• _Written instruction_
Reproduce, word for word, everything in the data from the line containing "This screenshot has" down to the line containing "Image resolution: width=1456", including both of those lines.

··· Dataset ···

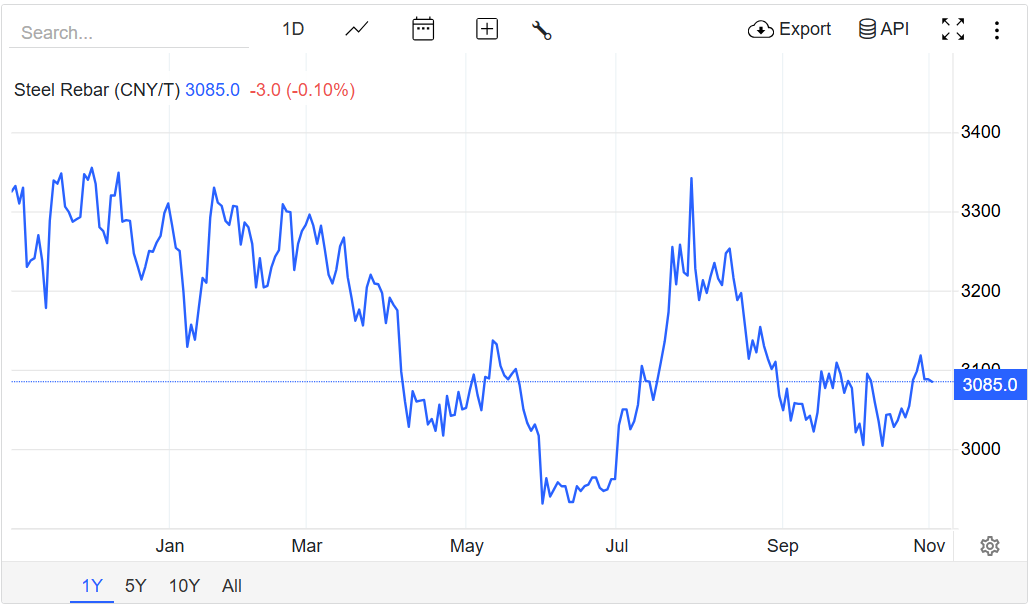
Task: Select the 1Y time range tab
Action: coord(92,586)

···
··· Dataset ···

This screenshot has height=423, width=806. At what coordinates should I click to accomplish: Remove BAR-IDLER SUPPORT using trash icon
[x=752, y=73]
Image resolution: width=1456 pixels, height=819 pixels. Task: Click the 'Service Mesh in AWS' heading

···

• _Task solution_
This screenshot has height=423, width=806. At what coordinates should I click to accomplish: Remove BAR-IDLER SUPPORT using trash icon
[x=752, y=73]
Image resolution: width=1456 pixels, height=819 pixels. Task: Click the 'Service Mesh in AWS' heading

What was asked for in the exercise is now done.